Autriche: Rome nomme un visiteur apostolique pour l’Abbaye de Göttweig

Enquête interne dans le cadre de « l’affaire Groer »

Vienne / Rome, 11 février 1998 (APIC) L’ »affaire Groer » du nom du cardinal Groer, ancien archevêque de Vienne et moine bénédictin soupçonné d’abus sexuels pourrait connaître de nouveaux développements. Rome vient de nommer le Père Marcel Rooney, Abbé-primat de la Confédération des bénédictins, comme visiteur apostolique de l’Abbaye de Göttweig, à laquelle appartient Mgr Groer.

L’Abbé Clemens Lashofer, supérieur du monastère de Göttweig, avait demandé en janvier au Vatican d’envoyer un visiteur apostolique. « Un examen objectif des accusations lancées contre le cardinal Groer ainsi que des reproches contre notre monastère et contre mes options de gouvernement est aujourd’hui nécessaire », avait-il alors expliqué. Pour l’Abbaye de Göttweig, il s’agit aussi de prévenir le jugement de certains médias qui, sous l’apparence de compte-rendus objectifs, propagent des demi ou des contre-vérités.

Le cardinal Groer, âgé de 78 ans, a abandonné début janvier la charge de prieur de la communauté de Maria Roggendorf qui dépend de l’Abbaye de Göttweig.

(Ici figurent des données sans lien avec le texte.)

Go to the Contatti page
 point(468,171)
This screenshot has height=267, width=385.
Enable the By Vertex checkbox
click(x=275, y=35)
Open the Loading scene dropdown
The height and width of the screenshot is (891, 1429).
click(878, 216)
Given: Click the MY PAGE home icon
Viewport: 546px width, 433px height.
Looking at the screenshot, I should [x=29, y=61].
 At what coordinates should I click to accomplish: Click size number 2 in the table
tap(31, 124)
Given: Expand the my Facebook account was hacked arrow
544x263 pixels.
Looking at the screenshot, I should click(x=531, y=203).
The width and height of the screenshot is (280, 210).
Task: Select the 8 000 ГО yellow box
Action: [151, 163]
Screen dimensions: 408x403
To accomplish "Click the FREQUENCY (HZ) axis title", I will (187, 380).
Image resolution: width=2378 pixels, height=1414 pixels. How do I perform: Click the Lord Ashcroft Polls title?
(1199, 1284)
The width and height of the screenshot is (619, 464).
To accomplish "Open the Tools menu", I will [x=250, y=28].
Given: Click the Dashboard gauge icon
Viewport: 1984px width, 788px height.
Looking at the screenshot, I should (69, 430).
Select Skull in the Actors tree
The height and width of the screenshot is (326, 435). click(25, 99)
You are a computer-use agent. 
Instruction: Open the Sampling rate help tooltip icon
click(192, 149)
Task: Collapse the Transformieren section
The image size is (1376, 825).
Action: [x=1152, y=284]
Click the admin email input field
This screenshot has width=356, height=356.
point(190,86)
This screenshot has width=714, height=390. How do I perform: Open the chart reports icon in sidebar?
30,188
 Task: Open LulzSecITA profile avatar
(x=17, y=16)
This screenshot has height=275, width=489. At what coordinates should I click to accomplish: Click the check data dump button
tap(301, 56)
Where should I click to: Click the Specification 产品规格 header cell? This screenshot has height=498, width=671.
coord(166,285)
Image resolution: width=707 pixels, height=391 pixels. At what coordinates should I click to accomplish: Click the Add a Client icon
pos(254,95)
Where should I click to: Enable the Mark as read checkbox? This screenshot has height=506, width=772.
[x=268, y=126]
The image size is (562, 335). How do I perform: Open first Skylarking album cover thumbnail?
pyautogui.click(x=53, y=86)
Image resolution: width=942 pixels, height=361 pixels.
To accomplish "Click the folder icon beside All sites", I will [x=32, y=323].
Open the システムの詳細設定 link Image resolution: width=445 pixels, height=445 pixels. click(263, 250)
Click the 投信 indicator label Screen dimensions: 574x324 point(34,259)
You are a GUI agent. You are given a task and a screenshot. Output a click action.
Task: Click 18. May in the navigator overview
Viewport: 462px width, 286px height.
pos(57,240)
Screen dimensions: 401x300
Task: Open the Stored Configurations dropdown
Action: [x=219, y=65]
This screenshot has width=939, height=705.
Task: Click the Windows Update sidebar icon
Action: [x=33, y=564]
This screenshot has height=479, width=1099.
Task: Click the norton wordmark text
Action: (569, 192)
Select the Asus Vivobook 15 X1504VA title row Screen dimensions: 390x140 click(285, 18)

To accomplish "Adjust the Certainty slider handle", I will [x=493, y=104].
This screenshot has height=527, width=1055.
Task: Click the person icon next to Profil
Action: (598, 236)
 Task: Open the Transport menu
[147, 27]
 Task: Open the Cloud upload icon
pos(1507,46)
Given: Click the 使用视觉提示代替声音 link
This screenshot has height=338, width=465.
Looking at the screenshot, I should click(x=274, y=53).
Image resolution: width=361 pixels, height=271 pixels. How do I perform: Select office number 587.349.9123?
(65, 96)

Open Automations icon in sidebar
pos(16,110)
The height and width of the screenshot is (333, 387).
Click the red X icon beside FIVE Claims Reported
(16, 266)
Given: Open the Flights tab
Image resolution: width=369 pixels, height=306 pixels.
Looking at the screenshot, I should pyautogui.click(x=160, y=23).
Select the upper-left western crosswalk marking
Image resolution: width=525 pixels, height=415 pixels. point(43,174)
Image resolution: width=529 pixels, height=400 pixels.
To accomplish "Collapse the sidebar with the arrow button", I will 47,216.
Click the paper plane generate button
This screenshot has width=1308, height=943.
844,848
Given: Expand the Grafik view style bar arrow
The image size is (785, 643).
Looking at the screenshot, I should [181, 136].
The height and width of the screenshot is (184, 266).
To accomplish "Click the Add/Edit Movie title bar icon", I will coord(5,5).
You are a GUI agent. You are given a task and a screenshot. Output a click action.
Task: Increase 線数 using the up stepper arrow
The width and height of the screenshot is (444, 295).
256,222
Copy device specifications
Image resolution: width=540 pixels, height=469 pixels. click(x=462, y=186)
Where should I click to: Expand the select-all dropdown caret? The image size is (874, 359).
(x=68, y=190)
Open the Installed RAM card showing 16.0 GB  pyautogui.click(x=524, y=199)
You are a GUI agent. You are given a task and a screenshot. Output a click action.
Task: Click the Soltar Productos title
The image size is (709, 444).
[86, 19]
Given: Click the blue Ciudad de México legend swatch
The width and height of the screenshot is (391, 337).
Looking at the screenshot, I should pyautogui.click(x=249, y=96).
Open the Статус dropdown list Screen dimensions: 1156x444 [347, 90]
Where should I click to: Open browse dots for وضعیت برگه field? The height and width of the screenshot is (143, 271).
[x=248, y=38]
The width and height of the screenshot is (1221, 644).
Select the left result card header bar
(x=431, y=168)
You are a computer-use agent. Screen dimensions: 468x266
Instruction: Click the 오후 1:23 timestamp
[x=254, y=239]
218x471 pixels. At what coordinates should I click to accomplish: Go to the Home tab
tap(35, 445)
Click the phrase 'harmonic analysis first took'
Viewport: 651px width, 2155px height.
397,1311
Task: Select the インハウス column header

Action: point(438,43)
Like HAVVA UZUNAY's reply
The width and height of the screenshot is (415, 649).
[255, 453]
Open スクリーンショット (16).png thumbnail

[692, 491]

Outre des raisons de santé, de nouvelles accusations d’abus sexuels ont motivé ce départ. De précédentes accusations avaient déjà suscité un grave scandale dans l’Eglise autrichienne et avaient acculé le cardinal à se retirer de sa charge d’archevêque de Vienne en 1995.

A mi-janvier, l’abbé Udo Fischer, actuellement curé de Paudorf, a affirmé à la radio que lui-même et d’autres prêtres avaient été abusés par Mgr Groer, à l’Abbaye de Göttweig, à la fin des années 70. Mgr Groer n’avait pas de relations amoureuses, mais exploitait sans aucune honte les personnes de son entourage, y compris des gens très pieux, a expliqué le prêtre. Le curé a souligné qu’il en avait averti dès 1985 – soit avant la nomination de Mgr Groer comme archevêque de Vienne – le Père Clemens Lashofer, alors directeur spirituel de l’Abbaye de Göttweig, dont il est devenu l’Abbé.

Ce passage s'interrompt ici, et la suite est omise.